[Written problem 1]: Reproduce the forum thread word for word from "so what you" to "of your computation.".
[Written problem 2]: List each distinct command line starting with "mpiexec" in the forum thread. Include a line only once, even if it is quoted more than once.

## Begin Source text

Benjamin_Jensen · August 18, 2016, 3:12pm

Thanks for the troubleshooting leads Axel. The threads were being assigned to the same CPU core. I’ve revised my mpiexec command to use the SGI MPT option omplace to handle thread placement (omplace is SGI’s wrapper script for dplace). My execute command now reads:
mpiexec omplace lmp_omp20160804 -sf opt -pk omp 8 -in in.lj -echo both

and the log file shows:
781.8% CPU use with 2 MPI tasks x no OpenMP threads

and the simulation is running ~60x faster than without the omplace command.

Thanks.

-Ben

akohlmey · August 18, 2016, 3:33pm

Thanks for the troubleshooting leads Axel. The threads were being assigned
to the same CPU core. I've revised my mpiexec command to use the SGI MPT
option omplace to handle thread placement (omplace is SGI's wrapper script
for dplace). My execute command now reads:
mpiexec omplace lmp_omp20160804 -sf opt -pk omp 8 -in in.lj -echo both

this doesn't make too much sense compared what you initially asked
about. none of that has any relation to KOKKOS. -sf opt will select
/opt styles, which do *not* have threading included or are related to
KOKKOS. the -pk omp 8 will trigger having a 8 thread pool, but they
won't do any computing work, also your output quote suggests, that you
didn't compile/configure the USER-OMP package in the first place (you
should get an error in that case, so i am surprised that this works at
all for you).

and the log file shows:
781.8% CPU use with 2 MPI tasks x no OpenMP threads

and the simulation is running ~60x faster than without the omplace command.

which hints at the thread pool doing busy looping. but not really
using threads for useful work.
so what you were seeing before was that you created a lot of
contention from having the busy thread pool competing with the serial
execution of your computation.

axel.

Benjamin_Jensen · August 18, 2016, 4:22pm

Thanks again Axel. That was both a copy-paste error on my part and the “opt” typo you pointed out. I am comparing kokkos omp to user-omp to try and narrow down my problems. My kokkos command is:
mpiexec omplace lmp_kokkos_omp_20160804 -k on t 8 -sf kk -in in.lj -echo both

and my (fixed) user-omp command is now:
mpiexec omplace lmp_omp20160804 -sf omp -pk omp 8 -in in.lj -echo both

which results in runtimes for the in.lj example:
KOKKOS OMP:
Loop time of 0.451828 on 16 procs for 100 steps with 32000 atoms
778.2% CPU use with 2 MPI tasks x no OpenMP threads

USER-OMP:
Loop time of 0.326399 on 16 procs for 100 steps with 32000 atoms
788.0% CPU use with 2 MPI tasks x 8 OpenMP threads

Thanks.

-Ben

## End Source text
## Begin Supplied material

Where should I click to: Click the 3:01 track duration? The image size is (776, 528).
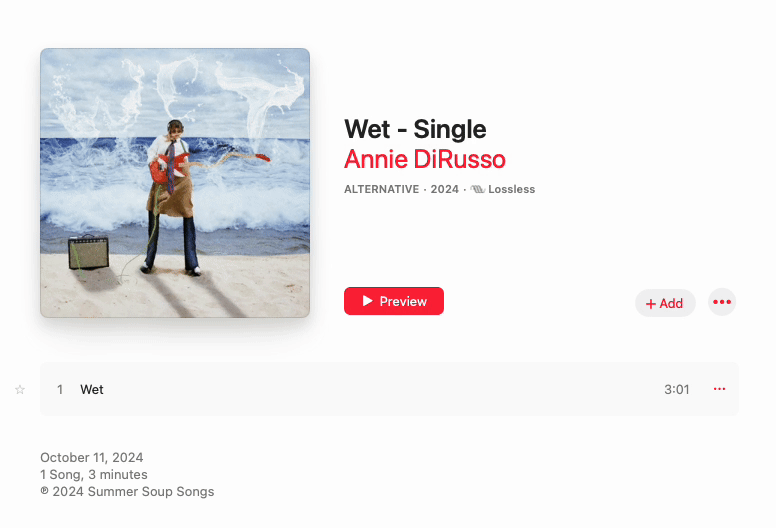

## End Supplied material

[Reply 1]:
so what you were seeing before was that you created a lot of
contention from having the busy thread pool competing with the serial
execution of your computation.

[Reply 2]:
- mpiexec omplace lmp_omp20160804 -sf opt -pk omp 8 -in in.lj -echo both
- mpiexec omplace lmp_kokkos_omp_20160804 -k on t 8 -sf kk -in in.lj -echo both
- mpiexec omplace lmp_omp20160804 -sf omp -pk omp 8 -in in.lj -echo both